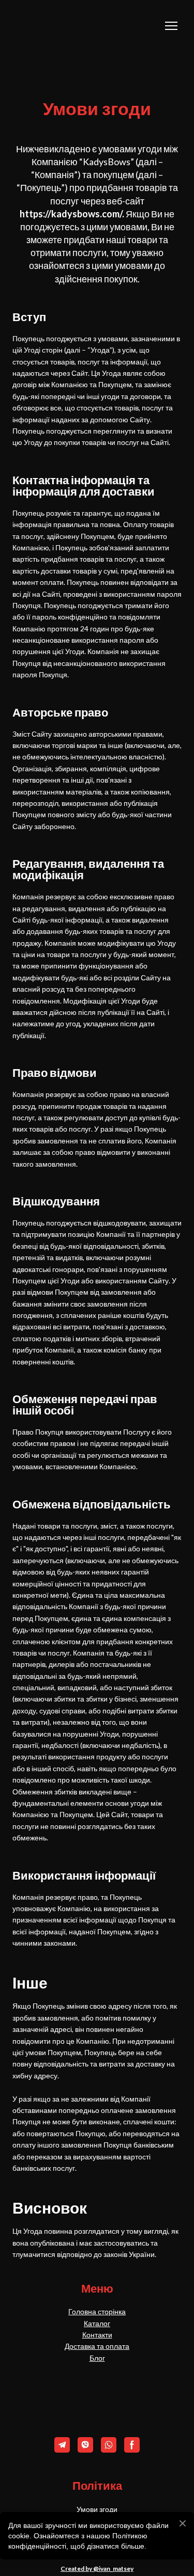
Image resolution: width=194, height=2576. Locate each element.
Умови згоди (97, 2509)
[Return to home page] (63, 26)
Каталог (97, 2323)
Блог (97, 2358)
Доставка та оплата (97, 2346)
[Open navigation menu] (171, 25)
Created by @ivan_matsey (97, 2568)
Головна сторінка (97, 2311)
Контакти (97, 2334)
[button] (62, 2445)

Problem statement: Leaving pictures aside, write out each record above exactly as given.

Answer to the exercise:
Image resolution: width=194, height=2576. Locate each element.
Умови згоди (97, 2509)
[Return to home page] (63, 26)
Каталог (97, 2323)
Блог (97, 2358)
Доставка та оплата (97, 2346)
[Open navigation menu] (171, 25)
Created by @ivan_matsey (97, 2568)
Головна сторінка (97, 2311)
Контакти (97, 2334)
[button] (62, 2445)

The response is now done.